I disagree with some of my evangelical friends who openly endorsed Trump several months ago. I was invited to join other evangelicals for a meeting with “The Donald” this past spring, but I declined. I realize that not all who attended such meetings or joined his “advisory council” ended up endorsing him, but some did. Even then, though, there was plenty of evidence of Trump’s egomania and lack of common decency. When he told Anderson Cooper that he had never asked God for forgiveness because he could not think of anything he had done that was wrong, I knew this man was not “Christian” in any sense of the word. When the lewd recording surfaced a few days ago, I for one was not surprised. Trump has bragged about his womanizing for years; why should we be shocked now?
I fear that we as evangelicals are very confusing to the world. The common American must wonder who we really are. Why would we want our names and our churches associated with a man who is so obviously flawed, and worse, a man who cannot see himself for what he is? A man who lacks the ability to genuinely apologize, and whose primary defense is to try to make others look worse than himself?
Please understand that my criticism of a candidate does not translate into support for his/her opponent. In other words, my criticism of Trump does not mean that I encourage people to vote for Hillary. In fact, when I am asked (as I frequently am) what I think of the two candidates running for the highest office in our land, I frankly grieve … both parties could have chosen better candidates, candidates without cartloads of baggage. Indeed, if we could simply “flip” the tickets so that the vice presidents were at the top, we would then be faced with a more acceptable choice. However, in our present predicament, one person put it this way: “I have not yet decided who I will vote against.”

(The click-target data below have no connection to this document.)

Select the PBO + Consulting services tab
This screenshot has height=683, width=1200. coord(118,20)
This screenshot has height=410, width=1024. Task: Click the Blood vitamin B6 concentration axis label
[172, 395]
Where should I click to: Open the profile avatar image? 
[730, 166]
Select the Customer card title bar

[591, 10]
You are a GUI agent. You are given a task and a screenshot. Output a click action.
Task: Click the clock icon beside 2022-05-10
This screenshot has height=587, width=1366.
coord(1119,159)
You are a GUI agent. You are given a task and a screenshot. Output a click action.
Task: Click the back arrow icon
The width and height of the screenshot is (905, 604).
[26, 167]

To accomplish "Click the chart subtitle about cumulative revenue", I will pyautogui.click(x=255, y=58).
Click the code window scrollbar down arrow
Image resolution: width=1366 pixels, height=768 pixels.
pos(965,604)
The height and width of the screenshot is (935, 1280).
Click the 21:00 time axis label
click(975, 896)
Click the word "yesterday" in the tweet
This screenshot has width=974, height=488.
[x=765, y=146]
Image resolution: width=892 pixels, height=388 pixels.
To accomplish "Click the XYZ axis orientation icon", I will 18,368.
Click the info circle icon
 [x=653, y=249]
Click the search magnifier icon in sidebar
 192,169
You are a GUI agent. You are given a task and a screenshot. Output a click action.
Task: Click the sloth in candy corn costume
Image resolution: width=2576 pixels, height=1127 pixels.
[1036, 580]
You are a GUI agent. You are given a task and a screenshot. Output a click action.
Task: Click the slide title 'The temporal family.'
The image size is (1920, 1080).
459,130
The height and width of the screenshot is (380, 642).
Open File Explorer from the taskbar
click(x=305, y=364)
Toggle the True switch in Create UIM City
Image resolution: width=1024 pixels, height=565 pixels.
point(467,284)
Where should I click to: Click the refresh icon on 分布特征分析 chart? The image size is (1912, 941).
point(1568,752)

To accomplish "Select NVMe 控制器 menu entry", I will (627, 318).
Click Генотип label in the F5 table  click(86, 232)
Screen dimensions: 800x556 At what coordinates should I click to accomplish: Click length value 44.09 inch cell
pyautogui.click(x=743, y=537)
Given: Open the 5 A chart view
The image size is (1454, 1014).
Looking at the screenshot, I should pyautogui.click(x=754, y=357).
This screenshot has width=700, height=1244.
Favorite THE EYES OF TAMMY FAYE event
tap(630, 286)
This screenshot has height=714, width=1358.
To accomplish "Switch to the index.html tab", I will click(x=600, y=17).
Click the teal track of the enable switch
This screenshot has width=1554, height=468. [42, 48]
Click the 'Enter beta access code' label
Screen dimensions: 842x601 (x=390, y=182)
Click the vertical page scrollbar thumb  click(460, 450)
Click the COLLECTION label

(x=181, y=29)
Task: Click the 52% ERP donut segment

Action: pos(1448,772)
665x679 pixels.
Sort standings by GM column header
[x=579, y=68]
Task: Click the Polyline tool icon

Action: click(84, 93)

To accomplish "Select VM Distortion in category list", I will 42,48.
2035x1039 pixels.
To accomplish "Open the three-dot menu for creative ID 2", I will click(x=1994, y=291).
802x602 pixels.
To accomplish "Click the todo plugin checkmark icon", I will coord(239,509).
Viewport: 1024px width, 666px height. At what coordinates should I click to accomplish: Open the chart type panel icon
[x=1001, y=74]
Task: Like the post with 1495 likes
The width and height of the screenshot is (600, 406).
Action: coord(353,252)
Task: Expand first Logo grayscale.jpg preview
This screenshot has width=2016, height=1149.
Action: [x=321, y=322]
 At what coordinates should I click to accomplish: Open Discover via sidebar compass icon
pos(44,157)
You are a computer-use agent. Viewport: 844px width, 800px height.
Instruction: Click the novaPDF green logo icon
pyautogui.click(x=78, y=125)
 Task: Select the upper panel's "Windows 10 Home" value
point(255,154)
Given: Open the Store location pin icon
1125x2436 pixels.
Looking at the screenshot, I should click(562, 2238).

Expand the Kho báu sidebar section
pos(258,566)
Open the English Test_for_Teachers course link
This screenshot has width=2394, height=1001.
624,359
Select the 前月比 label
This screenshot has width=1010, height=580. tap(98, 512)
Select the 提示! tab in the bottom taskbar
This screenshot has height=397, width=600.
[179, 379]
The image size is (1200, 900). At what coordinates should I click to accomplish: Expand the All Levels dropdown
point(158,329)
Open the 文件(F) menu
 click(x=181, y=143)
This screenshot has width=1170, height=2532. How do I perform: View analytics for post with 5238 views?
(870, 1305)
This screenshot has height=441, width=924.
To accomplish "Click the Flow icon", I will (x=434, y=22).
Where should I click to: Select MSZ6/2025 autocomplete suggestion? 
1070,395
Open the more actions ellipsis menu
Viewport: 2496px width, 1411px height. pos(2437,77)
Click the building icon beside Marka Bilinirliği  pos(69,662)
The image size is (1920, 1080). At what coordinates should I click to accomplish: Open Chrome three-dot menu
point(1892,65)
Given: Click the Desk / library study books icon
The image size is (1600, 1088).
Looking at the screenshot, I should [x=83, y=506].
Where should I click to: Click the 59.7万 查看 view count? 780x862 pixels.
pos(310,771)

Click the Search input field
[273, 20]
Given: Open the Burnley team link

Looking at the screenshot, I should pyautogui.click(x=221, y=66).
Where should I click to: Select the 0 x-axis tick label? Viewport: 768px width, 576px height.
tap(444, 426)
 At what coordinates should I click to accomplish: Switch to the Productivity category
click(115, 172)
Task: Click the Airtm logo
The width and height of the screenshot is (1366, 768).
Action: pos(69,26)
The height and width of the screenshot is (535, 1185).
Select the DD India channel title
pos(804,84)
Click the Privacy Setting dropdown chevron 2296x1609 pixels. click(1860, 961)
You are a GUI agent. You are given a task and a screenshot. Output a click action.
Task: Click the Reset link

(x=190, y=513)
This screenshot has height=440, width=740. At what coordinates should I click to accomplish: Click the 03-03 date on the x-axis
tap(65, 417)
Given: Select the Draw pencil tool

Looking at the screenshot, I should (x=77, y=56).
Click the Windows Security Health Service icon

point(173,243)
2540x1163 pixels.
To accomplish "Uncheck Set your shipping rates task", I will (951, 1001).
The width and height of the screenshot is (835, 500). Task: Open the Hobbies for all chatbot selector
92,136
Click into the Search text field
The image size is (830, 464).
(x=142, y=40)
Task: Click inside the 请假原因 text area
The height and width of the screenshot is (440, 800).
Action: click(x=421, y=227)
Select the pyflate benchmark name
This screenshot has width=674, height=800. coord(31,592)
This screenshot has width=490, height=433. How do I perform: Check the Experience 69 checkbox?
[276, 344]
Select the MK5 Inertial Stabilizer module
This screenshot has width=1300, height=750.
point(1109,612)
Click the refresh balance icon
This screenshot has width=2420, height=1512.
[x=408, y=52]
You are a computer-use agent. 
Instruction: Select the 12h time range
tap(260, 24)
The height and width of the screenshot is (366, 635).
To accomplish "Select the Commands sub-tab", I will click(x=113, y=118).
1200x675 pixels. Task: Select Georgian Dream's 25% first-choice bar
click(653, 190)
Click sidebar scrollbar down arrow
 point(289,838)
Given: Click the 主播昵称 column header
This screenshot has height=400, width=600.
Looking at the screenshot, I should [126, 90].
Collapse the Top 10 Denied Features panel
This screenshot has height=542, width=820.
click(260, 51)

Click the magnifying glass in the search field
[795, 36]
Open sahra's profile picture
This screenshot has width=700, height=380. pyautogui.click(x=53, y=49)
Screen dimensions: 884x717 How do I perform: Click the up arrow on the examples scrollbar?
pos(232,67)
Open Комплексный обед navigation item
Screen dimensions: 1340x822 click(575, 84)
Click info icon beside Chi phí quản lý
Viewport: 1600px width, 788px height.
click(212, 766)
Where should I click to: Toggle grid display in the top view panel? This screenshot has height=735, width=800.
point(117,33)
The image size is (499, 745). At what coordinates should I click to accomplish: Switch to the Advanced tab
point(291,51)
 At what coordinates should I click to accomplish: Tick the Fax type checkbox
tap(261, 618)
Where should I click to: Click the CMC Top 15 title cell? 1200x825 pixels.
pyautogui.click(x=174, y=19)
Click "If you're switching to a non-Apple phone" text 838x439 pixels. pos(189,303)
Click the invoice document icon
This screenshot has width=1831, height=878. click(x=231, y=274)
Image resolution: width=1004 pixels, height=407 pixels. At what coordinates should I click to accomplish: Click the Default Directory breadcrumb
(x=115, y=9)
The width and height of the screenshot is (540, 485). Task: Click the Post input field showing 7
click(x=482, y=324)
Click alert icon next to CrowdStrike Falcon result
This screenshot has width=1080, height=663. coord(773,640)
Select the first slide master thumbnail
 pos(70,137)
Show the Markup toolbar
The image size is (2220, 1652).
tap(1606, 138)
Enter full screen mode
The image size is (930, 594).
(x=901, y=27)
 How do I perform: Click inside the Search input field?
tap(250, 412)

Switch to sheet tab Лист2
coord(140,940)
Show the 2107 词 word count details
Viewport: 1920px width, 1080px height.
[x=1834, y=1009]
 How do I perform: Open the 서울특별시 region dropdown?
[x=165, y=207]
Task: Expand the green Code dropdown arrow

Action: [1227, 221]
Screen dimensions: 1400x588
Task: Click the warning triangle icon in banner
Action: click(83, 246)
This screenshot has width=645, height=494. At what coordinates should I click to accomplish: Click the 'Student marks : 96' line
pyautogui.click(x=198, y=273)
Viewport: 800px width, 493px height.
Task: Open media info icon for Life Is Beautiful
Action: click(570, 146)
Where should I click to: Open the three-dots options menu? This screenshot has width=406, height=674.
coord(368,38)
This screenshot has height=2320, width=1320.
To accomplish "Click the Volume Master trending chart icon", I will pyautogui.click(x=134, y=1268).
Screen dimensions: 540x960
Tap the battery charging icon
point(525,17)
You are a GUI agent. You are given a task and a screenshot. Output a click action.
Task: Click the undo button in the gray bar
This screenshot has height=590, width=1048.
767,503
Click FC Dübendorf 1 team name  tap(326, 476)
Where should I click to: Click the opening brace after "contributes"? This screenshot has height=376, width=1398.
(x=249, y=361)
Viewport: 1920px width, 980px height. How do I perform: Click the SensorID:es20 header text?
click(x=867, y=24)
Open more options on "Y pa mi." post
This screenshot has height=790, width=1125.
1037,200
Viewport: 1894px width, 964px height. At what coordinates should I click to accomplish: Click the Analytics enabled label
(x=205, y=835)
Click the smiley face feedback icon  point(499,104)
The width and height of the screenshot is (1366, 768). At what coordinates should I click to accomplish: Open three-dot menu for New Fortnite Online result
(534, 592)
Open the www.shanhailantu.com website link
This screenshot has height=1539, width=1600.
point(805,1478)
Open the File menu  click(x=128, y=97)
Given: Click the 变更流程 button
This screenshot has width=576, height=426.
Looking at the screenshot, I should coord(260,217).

In my opinion, both candidates lack the moral authority to be president. Whether their backgrounds involve moral, ethical, or legal concerns, both candidates are equally unworthy of the presidency. I am pained by one bumper sticker I saw that said “I already hate our next president!”
But, as I am fond of saying, “It is what it is.” I do not agree with my friends who say they will not vote, or will vote for a third-party candidate, or perhaps will just write in their favorite politician. We have a say in who our next president will be, and we must prayerfully accept this privilege and responsibility. In other words, get out and vote!
Since, in my opinion, the moral values (or lack thereof) of our current presidential candidates cancel each other out, then this year we have to look beyond character issues and vote for the candidate who best represents the positions which are important to us. You may have your own list, but for me, three primary issues are religious freedom, matters of national security, and the appointment of judges.
Each of us must prayerfully weigh our options and do the best we can with what God has given us (yes, the Bible teaches that God ultimately guides the affairs of nations). As a nation we have deliberately chosen to accept darkness rather than light; we have chosen a path that will ultimately destroy us, regardless of who is elected. I believe politics is very important, but it does not have ultimate importance. As believers, we have a hope that transcends politics. Only the gospel—not politicians!— can stop our moral and spiritual freefall.
Regardless of who is elected, our next president will inherit a deeply divided and angry country. And in the midst of such hostility, the church stands and says to a broken world, “Let us tell you about a Savior who can reconcile us to God and to one another.”
This election reminds us that the church is still the best hope for the world.